● **What is expected**
Please return every one of the entries below word for word, leaving out the pictures.

-- start Data --

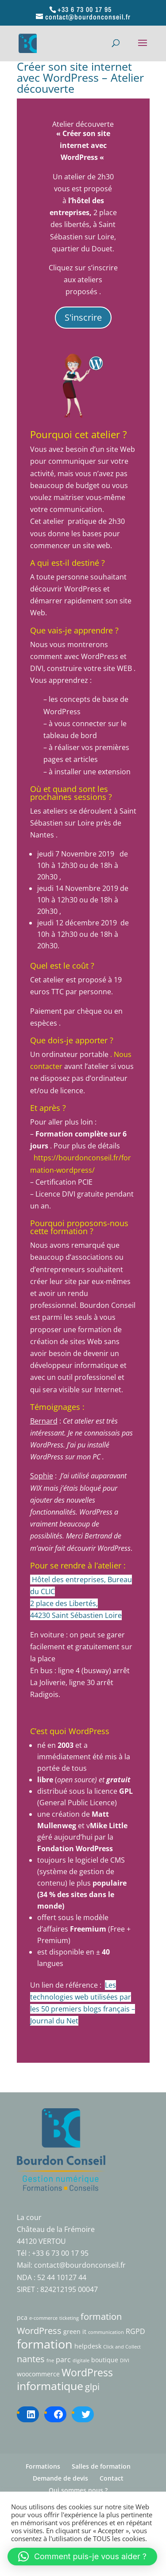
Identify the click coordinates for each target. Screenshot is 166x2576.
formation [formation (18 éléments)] (45, 2344)
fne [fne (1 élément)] (50, 2360)
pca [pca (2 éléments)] (22, 2317)
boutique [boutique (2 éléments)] (104, 2360)
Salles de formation (101, 2466)
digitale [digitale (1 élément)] (81, 2360)
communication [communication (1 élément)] (106, 2332)
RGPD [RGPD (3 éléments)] (135, 2331)
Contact (112, 2478)
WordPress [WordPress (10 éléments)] (87, 2372)
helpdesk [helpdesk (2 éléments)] (87, 2346)
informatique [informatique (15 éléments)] (50, 2385)
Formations (43, 2466)
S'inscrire (83, 317)
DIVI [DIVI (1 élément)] (124, 2360)
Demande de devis (60, 2478)
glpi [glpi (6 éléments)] (92, 2387)
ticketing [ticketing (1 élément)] (69, 2318)
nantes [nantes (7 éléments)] (31, 2358)
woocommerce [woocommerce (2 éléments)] (38, 2374)
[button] (82, 2556)
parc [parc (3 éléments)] (63, 2359)
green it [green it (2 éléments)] (74, 2331)
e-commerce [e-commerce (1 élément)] (43, 2318)
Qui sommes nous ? (78, 2490)
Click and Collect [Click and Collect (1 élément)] (122, 2347)
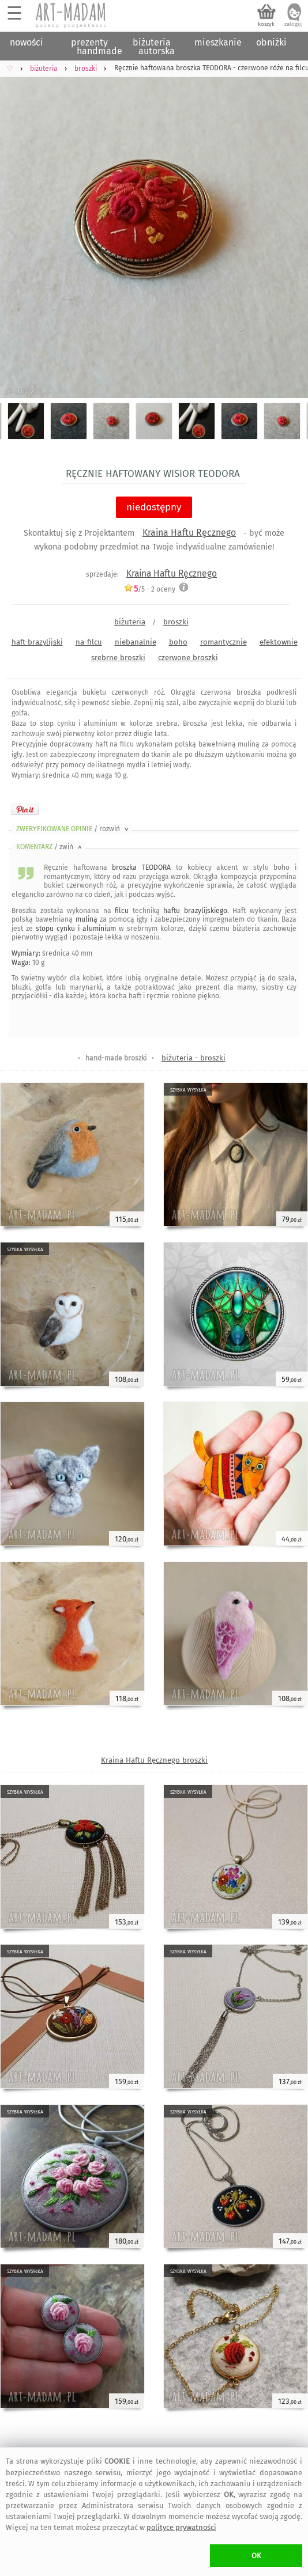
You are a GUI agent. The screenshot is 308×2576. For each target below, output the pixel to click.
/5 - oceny (149, 589)
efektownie (279, 642)
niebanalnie (135, 642)
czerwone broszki (188, 657)
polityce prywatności (181, 2527)
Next (289, 227)
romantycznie (223, 642)
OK (256, 2555)
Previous (18, 227)
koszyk (266, 24)
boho (178, 642)
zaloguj (293, 24)
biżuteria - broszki (193, 1058)
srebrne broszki (118, 657)
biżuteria (129, 622)
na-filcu (89, 642)
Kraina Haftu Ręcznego (189, 532)
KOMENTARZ (50, 847)
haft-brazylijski (37, 642)
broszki (176, 622)
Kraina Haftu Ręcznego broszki (154, 1760)
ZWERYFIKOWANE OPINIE (73, 829)
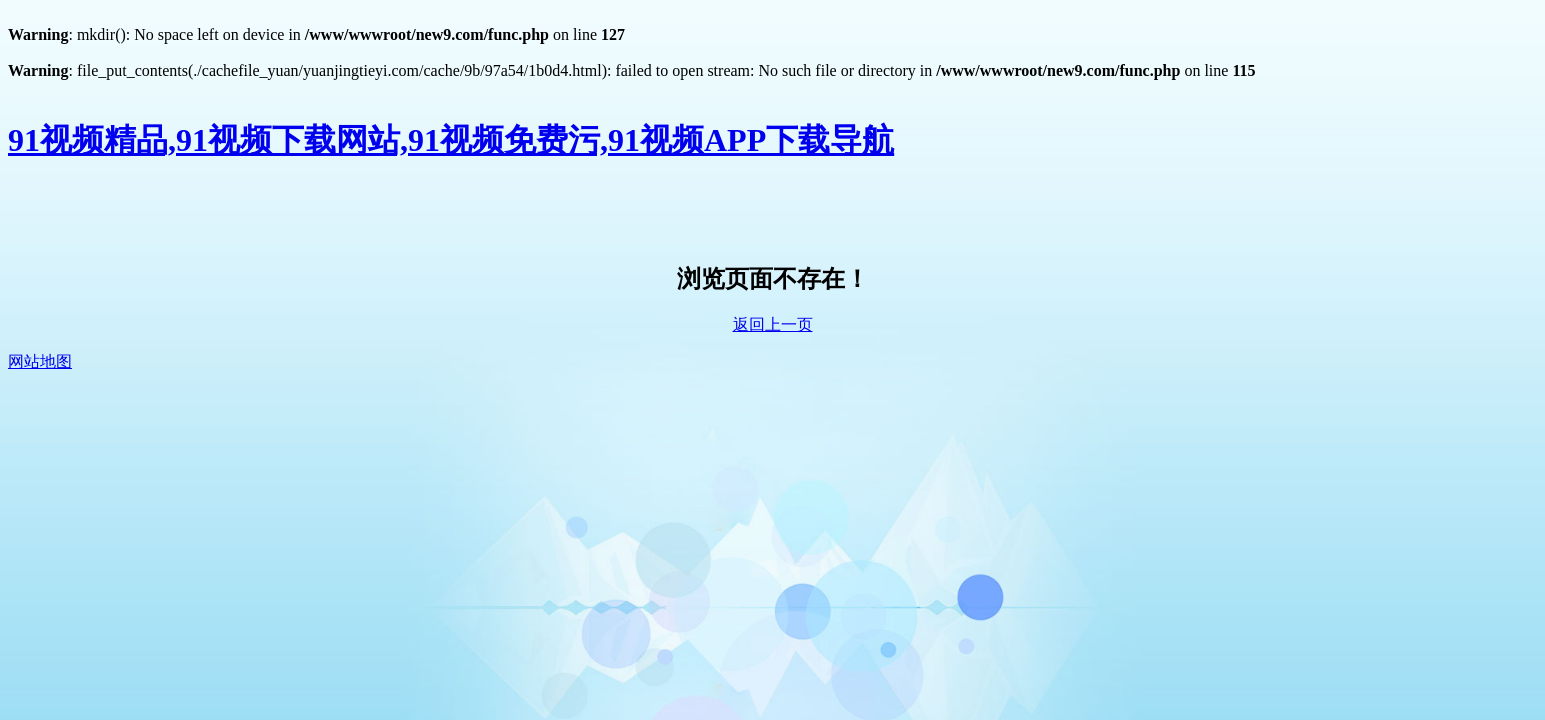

-- end Data --

● **Written response**
Identify the click coordinates for each target. Screenshot is 166x2576.
formation [formation (18 éléments)] (45, 2344)
fne [fne (1 élément)] (50, 2360)
pca [pca (2 éléments)] (22, 2317)
boutique [boutique (2 éléments)] (104, 2360)
Salles de formation (101, 2466)
digitale [digitale (1 élément)] (81, 2360)
communication [communication (1 élément)] (106, 2332)
RGPD [RGPD (3 éléments)] (135, 2331)
Contact (112, 2478)
WordPress [WordPress (10 éléments)] (87, 2372)
helpdesk [helpdesk (2 éléments)] (87, 2346)
informatique [informatique (15 éléments)] (50, 2385)
Formations (43, 2466)
S'inscrire (83, 317)
DIVI [DIVI (1 élément)] (124, 2360)
Demande de devis (60, 2478)
glpi [glpi (6 éléments)] (92, 2387)
ticketing [ticketing (1 élément)] (69, 2318)
nantes [nantes (7 éléments)] (31, 2358)
woocommerce [woocommerce (2 éléments)] (38, 2374)
[button] (82, 2556)
parc [parc (3 éléments)] (63, 2359)
green it [green it (2 éléments)] (74, 2331)
e-commerce [e-commerce (1 élément)] (43, 2318)
Qui sommes nous ? (78, 2490)
Click and Collect [Click and Collect (1 élément)] (122, 2347)
You are a GUI agent. The screenshot is 308×2576. For each target below, output the pixel to click.
/5 - oceny (149, 589)
efektownie (279, 642)
niebanalnie (135, 642)
czerwone broszki (188, 657)
polityce prywatności (181, 2527)
Next (289, 227)
romantycznie (223, 642)
OK (256, 2555)
Previous (18, 227)
koszyk (266, 24)
boho (178, 642)
zaloguj (293, 24)
biżuteria - broszki (193, 1058)
srebrne broszki (118, 657)
biżuteria (129, 622)
na-filcu (89, 642)
Kraina Haftu Ręcznego (189, 532)
KOMENTARZ (50, 847)
haft-brazylijski (37, 642)
broszki (176, 622)
Kraina Haftu Ręcznego broszki (154, 1760)
ZWERYFIKOWANE OPINIE (73, 829)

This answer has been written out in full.